Immunomodulatory benefits of WJ-MSCs followed subcluster and histopathology results

In addition to serum biochemistry, serum inflammation-associated proteins and cytokines were analysed to study the immunomodulatory properties of WJ-MSCs. The HFHF-CTRL group expressed the most significant changes at week 12 compared with those at week 0, which were seen through IL-1α (3.3-fold), IL-1β (0.63-fold), IL-4 (0.47-fold) and MCP-1 (1.9-fold). The HFHF-LD group showed briefly increased IL-4 (0.63-fold) and MCP-1 (1.5-fold) expression levels after 12 weeks. The HFHF-HD group results were significant for IL-1β (0.61-fold) only. Lastly, the ND-CTRL group had no significant changes for most parameters but showed decreased IL-1a (0.47-fold) and IL-2 (0.41-fold) expression levels compared with week 0. IL-1β, IL-2 and IL-4 had no identifiable trend in all groups. Throughout the study, the pro-inflammatory cytokines were highly expressed in the HFHF groups versus the ND group. No significant alterations were seen after the administration of WJ-MSCs.

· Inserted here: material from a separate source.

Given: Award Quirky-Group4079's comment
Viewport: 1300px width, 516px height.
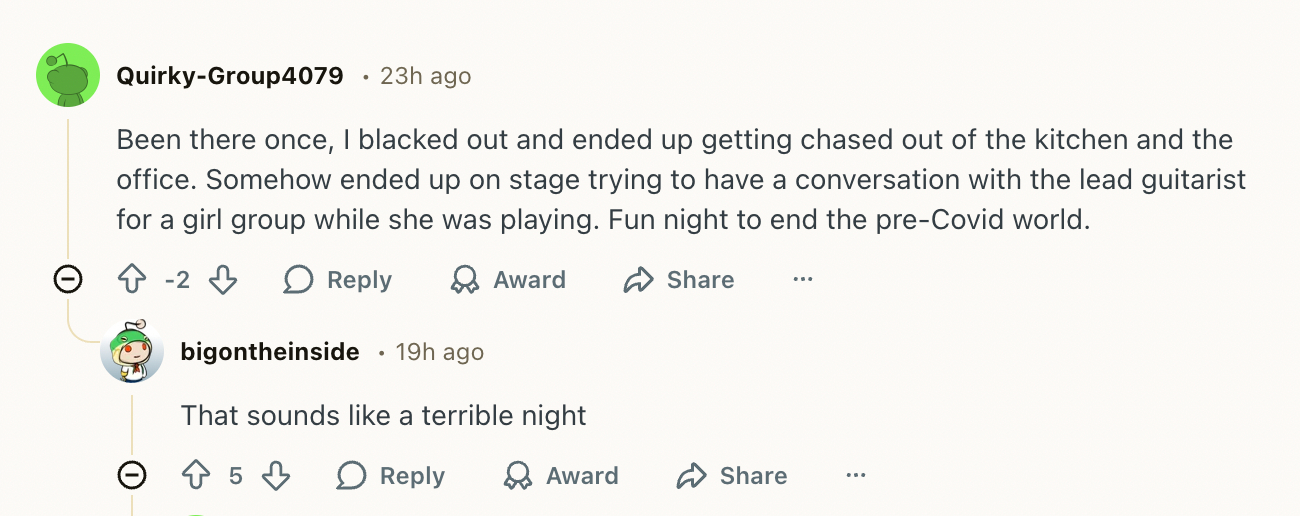Looking at the screenshot, I should 508,280.
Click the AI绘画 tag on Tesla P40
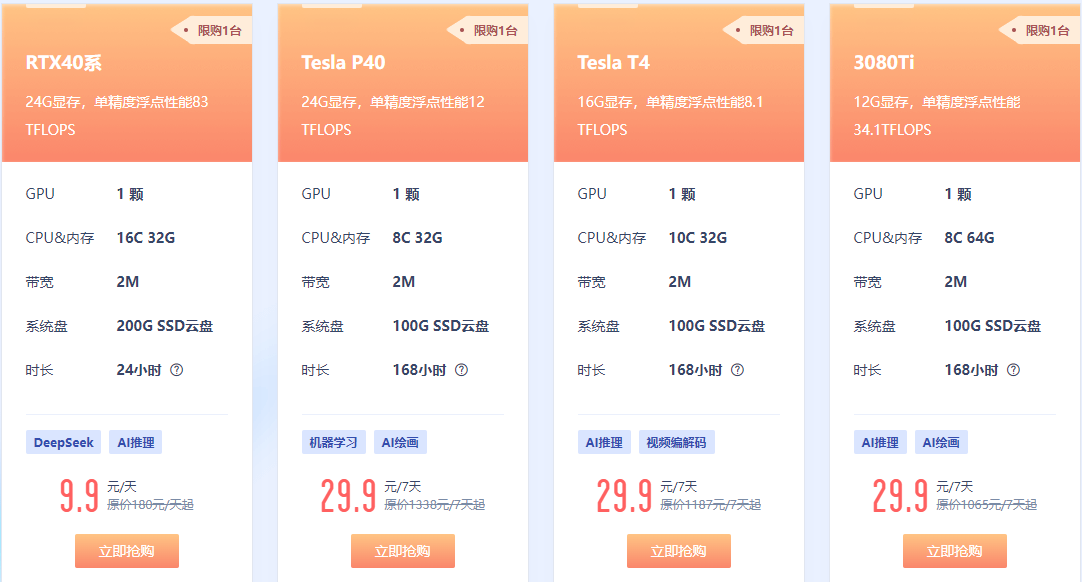1082x582 pixels. 400,442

The serum CRP produced the same inconsistencies with the serum biochemistry from Fig. 3 in “Animals” section. During week 0, all HFHF groups had significantly increased (P < 0.05) CRP levels compared with the ND-CTRL group. By week 4, the animals infused with a higher dose of WJ-MSCs showed a major reduction (P < 0.05, intra-group comparison). The groups that received LD or vehicle solution did not change for the rest of the study. At week 8, the reduced CRP levels of the HFHF-HD were not reproduced with the same magnitude as they had during weeks 0 − 4 but remained similar to the healthy animal group. By the end of the study, the CRP concentration increased, matching those of the other HFHF groups.

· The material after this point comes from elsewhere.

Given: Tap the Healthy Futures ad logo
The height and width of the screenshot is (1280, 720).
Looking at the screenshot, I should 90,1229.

Based on the results presented above, the overall data showed that no significant changes occurred after treatment of WJ-MSC. An unexpected consequence was the manifestation of different subclusters of MetS. Different combinations of MetS hallmarks occurred from the diet, mirroring the diverse pathways of MetS to develop any of the metabolic-associated diseases mentioned before, such as the obesity subpopulation inferred by the increased body weight and lipid markers in this study (Appendix 1). A significant number of animals (n = 19) expectedly demonstrated an increase in body weight (highest at 600.6 g), whereas few (n = 5) experienced severe weight loss (lowest at 332.4 g) paired with visible signs of morbidity such as heavy perspiration, fatigue, accumulated porphyrin and decreased food and water intake. The underweight animals were below the weight range of the healthy untreated animals. This grouped data resulted in no statistically significant differences because the ND group (n = 6) and HFHF group (n = 24) had body weights of 410.65 ± 35.27 and 475 ± 66.07 g, respectively. Biased data between these subpopulations became increasingly distinct as the study progressed. The underweight animals co-expressed highest GLUC reading (11.0 mmol/L or 198 mg/dL), whereas the obesogenic animals had higher lipid-associated markers. Based on the symptoms presented, the smaller group were hypothesised to be pre-diabetic likely through acquired insulin resistance [30,31,32,33,34,35].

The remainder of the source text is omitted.